The local paper was a less than satisfying job to garner given my big dreams after getting a degree in Journalism, but hey, beggars can't be choosers. It's an office job that pays decently, but I'm stuck staring out the window for most of the shift. Alternating between counting the leaves on the trees to counting how many times my cursor can blink in a minute.

Once every second - 60 times.

The blank word document was the nightmare or a daydream for most writers. There was no in-between. While some viewed it as the start of their big break (everyone said that - Aerith had said it every time she began a new piece) others saw it as a punishing nightmare that you couldn't wake up from. That what I felt. I'd been typing out words but none were right, leaving me to hit the back button so much the lettering of it had worn off.

Being a reporter in a quiet town never sucked so bad.

It wasn't like I could report on a teenager coming out as a gay. It was an ethics thing and a morals thing. 

Riku had shocked everyone at his confession. Of course, it wasn't really his confession. A rumor had started that spread like wildfire when he was caught walking home with the energetic, bright Prom king Sora, it only made sense for the flames to rise. Finally, Riku confirmed it himself and kindly told whoever had a problem with it to shove it up their asses.

Overnight the various parent's that resided in the area, the ones that never left as teenagers, projected outcry, a demand for more control. The outcry came a full day after the other one. A newcomer had blown in, a real mysterious guy that was said to sport some crazy red hair and a tattoo sleeve that came down to his wrist. I'd never met him. All I knew was that he opened his own bar and the town was pissed. Bringing alcohol into a conservative town, I wanted to laugh.

Of all the problems going on in the world, Twilight Town managed to worry about some kid's sexuality and some booze.

Returning to the blinking cursor, I turned off my computer.
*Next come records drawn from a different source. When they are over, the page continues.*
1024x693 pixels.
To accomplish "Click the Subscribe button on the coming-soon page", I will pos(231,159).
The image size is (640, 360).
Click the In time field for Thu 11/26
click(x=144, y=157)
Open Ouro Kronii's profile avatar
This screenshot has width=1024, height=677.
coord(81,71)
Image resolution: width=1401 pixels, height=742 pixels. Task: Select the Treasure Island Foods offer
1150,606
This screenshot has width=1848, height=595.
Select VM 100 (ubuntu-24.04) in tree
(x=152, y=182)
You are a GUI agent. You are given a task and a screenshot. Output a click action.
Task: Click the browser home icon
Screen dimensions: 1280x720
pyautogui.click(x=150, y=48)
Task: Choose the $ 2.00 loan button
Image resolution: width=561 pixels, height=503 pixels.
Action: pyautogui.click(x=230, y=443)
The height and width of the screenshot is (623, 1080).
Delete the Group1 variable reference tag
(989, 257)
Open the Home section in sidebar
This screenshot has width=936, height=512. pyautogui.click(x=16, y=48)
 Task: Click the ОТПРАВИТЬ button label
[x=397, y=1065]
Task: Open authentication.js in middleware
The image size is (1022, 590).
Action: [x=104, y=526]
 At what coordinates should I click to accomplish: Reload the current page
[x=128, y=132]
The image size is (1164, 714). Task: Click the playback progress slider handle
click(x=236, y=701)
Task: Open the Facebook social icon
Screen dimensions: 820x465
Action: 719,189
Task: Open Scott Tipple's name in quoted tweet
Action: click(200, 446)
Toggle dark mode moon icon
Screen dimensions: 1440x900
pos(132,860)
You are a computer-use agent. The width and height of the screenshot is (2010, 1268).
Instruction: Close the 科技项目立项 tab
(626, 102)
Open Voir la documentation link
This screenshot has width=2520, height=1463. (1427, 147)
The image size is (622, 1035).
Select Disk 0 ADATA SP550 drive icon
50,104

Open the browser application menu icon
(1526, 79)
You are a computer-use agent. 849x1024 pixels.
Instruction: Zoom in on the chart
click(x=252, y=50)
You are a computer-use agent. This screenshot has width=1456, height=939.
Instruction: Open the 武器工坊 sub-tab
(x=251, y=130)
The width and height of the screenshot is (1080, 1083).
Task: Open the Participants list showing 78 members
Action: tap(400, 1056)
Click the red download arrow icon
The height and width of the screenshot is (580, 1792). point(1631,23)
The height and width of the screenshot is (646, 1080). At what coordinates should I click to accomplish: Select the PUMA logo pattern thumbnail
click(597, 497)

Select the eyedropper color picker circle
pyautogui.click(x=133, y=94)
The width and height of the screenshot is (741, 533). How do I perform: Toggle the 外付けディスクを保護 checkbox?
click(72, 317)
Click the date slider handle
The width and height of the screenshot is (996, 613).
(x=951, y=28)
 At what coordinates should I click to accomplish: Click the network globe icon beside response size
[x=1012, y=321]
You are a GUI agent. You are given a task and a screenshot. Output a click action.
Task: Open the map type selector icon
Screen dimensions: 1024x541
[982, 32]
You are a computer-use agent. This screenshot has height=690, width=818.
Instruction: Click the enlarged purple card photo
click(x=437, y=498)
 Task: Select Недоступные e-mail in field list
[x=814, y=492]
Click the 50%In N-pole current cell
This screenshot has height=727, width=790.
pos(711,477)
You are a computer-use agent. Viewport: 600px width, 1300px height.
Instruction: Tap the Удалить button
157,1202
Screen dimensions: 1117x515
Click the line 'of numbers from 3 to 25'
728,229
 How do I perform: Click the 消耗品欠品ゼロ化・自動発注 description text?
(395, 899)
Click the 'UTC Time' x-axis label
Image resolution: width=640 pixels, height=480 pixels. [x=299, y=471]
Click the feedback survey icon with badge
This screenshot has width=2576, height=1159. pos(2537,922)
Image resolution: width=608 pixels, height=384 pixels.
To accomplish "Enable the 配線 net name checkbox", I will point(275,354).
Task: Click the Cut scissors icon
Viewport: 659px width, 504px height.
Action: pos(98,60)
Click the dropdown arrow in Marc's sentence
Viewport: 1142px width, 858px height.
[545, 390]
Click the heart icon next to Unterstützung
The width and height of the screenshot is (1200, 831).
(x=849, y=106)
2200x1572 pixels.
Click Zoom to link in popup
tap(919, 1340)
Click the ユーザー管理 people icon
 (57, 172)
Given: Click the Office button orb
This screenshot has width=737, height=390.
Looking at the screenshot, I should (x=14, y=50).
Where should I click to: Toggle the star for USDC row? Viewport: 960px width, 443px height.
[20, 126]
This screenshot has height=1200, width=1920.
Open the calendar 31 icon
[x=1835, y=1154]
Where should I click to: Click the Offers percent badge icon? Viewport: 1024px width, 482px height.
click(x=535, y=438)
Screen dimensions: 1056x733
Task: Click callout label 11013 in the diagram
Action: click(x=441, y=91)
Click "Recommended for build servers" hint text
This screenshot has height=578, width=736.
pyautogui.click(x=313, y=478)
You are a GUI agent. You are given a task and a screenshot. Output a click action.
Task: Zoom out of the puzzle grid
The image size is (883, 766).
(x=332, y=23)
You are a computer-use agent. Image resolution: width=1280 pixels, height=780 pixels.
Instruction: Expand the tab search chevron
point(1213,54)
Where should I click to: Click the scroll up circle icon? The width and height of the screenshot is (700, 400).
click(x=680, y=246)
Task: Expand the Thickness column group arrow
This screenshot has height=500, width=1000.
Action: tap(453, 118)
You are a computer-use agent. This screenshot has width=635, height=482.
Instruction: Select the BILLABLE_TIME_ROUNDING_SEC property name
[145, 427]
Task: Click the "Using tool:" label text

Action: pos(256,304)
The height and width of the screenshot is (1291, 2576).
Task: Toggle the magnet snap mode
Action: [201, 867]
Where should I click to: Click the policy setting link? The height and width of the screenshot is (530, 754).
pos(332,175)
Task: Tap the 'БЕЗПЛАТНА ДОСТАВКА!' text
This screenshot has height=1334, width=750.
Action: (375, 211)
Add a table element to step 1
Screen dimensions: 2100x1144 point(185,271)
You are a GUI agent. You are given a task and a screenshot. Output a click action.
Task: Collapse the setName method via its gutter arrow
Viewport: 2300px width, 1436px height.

No matter how many times I repeated the outdated mantra, I long since accepted that no matter what I wrote, it would never go big. Not in Twilight Town. Hollow Bastion? Maybe. Traverse Town? Long-shot, but more manageable. Agrabah was where it was at. All the big stories came from there. Except for sports, however, which all legacies came from the same place. Olympus.

I'd begged countless times to be sent on an away to cover some of the games but money always got in my way. We were a dying paper, surviving only on the local business and paper route. Even still, it was hard not to miss the cutbacks, the empty cubicles and the lingering anxiety that seemed to dominate the massive room.

"Off the clock?" Aerith smiled, peering out from the walls of her own cubicle.
"Almost," I replied, gathering my coat, "Diz wanted to see me in his office."

I wasn't stupid.

I accepted the reality that the chances were, I was about to be fired. I hadn't put out a successful piece for some time. Why keep a dead weight on the payroll? I knew it was only a matter of time.

The walk to Diz's office was long and nerve-wracking. The walls were lined with our century-old success stories. Articles about the sport's team winning framed, about the new mayor, the schedule for the upcoming struggle tournaments. We weren't a tourist town like Hollow Bastion. History wrote that Hollow Bastion had survived a war and grew to be rebuilt from it's a second time. The first had happened before anyone could write about, mostly lost to the course of time.